Task 1:
Please reproduce the part of the festival review between "One particular event" and "a major feat.", inclusive.

Source text:
More than once I found myself leaving a concert with the impression of having the rug swept out from under me

Take for example the vocal concert with Piteå New Voices. There were three works played: one each by guest composers Juliana Hodkinson and Jan Sandström, alongside Ragnheiður Erla Björnsdóttir’s Seglskraut for singers and audiovisuals. Sandström’s Sanctus (1992) was squarely located in the tradition of modern choir music: tonal to a fault, carefully constructed. Hodkinson’s Something in Capitals (2017) had a completely different approach: a score consisting of only text instructions, with the choir and ensemble eerily glissando-ing between fragments of text and improvised material. Björnsdóttir’s work was different again, carefully staged with a keen eye on the dramaturgy of the piece, and a beautiful, unpretentious video of ocean movements played in reverse, that in some bizarre way complemented the guttural, rich material from the choir. The more boundary-pushing and the more traditional works existed together in such a way that they enriched, rather than detracted from, each other – and this carefully balanced approach could be found in most of the programming this year.

This to me is a sign of a successful festival, and a lot of it was down to the organisation of the chairman of the Swedish board Frej Wedlund. Wedlund, who programmed the individual concerts, as well as having his own work (Plasticity for string quartet) performed, appeared to be everywhere at once, solving every single problem as it happened. A virtuoso performance.

One particular event sticks out in mind. A concert for fixed media works held at Framnäs Folkhögskola, 15 minutes drive out of Piteå, was long delayed due to some missing equipment that had to be sourced at the very last minute. This could have been a disaster. Instead, it turned into one of the more positive experiences of the festival, as Wedlund and his team were delivering food and beer to the waiting audience as well as simultaneously setting up and compensating for the missing equipment. Compromises had to be made – works were performed in reduced channels, the delay to the start of the concert ran up to almost two hours, one piece was rescheduled – but the morale was high, and the communication between organisers and audience was very well managed. At any other festival, these problems would be the kiss of death. Turning it around into a positive was a major feat.

Task 2:
From the records below, transcribe the lines between the one holding "Close the owning4emma DM with the X" and the one holding "(x=27, y=409)", inclusive.

Information provided:
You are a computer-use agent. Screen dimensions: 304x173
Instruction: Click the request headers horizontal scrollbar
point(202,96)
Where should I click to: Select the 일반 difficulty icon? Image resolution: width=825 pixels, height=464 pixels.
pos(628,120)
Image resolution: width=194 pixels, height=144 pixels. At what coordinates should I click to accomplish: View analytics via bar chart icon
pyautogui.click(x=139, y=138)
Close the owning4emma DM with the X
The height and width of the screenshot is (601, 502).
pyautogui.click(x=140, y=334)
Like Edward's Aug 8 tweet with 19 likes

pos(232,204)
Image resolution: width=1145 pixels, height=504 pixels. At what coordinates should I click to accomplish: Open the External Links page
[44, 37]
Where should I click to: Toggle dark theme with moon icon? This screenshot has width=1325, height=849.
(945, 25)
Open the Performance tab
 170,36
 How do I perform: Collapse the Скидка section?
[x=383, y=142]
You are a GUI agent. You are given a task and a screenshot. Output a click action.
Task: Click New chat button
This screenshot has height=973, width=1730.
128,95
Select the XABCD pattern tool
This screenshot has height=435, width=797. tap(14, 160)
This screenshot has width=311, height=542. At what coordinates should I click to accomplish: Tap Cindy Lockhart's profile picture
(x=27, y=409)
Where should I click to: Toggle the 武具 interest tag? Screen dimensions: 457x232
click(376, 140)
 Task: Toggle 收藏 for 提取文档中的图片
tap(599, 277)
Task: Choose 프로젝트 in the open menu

Exercise output 1:
One particular event sticks out in mind. A concert for fixed media works held at Framnäs Folkhögskola, 15 minutes drive out of Piteå, was long delayed due to some missing equipment that had to be sourced at the very last minute. This could have been a disaster. Instead, it turned into one of the more positive experiences of the festival, as Wedlund and his team were delivering food and beer to the waiting audience as well as simultaneously setting up and compensating for the missing equipment. Compromises had to be made – works were performed in reduced channels, the delay to the start of the concert ran up to almost two hours, one piece was rescheduled – but the morale was high, and the communication between organisers and audience was very well managed. At any other festival, these problems would be the kiss of death. Turning it around into a positive was a major feat.

Exercise output 2:
Close the owning4emma DM with the X
The height and width of the screenshot is (601, 502).
pyautogui.click(x=140, y=334)
Like Edward's Aug 8 tweet with 19 likes

pos(232,204)
Image resolution: width=1145 pixels, height=504 pixels. At what coordinates should I click to accomplish: Open the External Links page
[44, 37]
Where should I click to: Toggle dark theme with moon icon? This screenshot has width=1325, height=849.
(945, 25)
Open the Performance tab
 170,36
 How do I perform: Collapse the Скидка section?
[x=383, y=142]
You are a GUI agent. You are given a task and a screenshot. Output a click action.
Task: Click New chat button
This screenshot has height=973, width=1730.
128,95
Select the XABCD pattern tool
This screenshot has height=435, width=797. tap(14, 160)
This screenshot has width=311, height=542. At what coordinates should I click to accomplish: Tap Cindy Lockhart's profile picture
(x=27, y=409)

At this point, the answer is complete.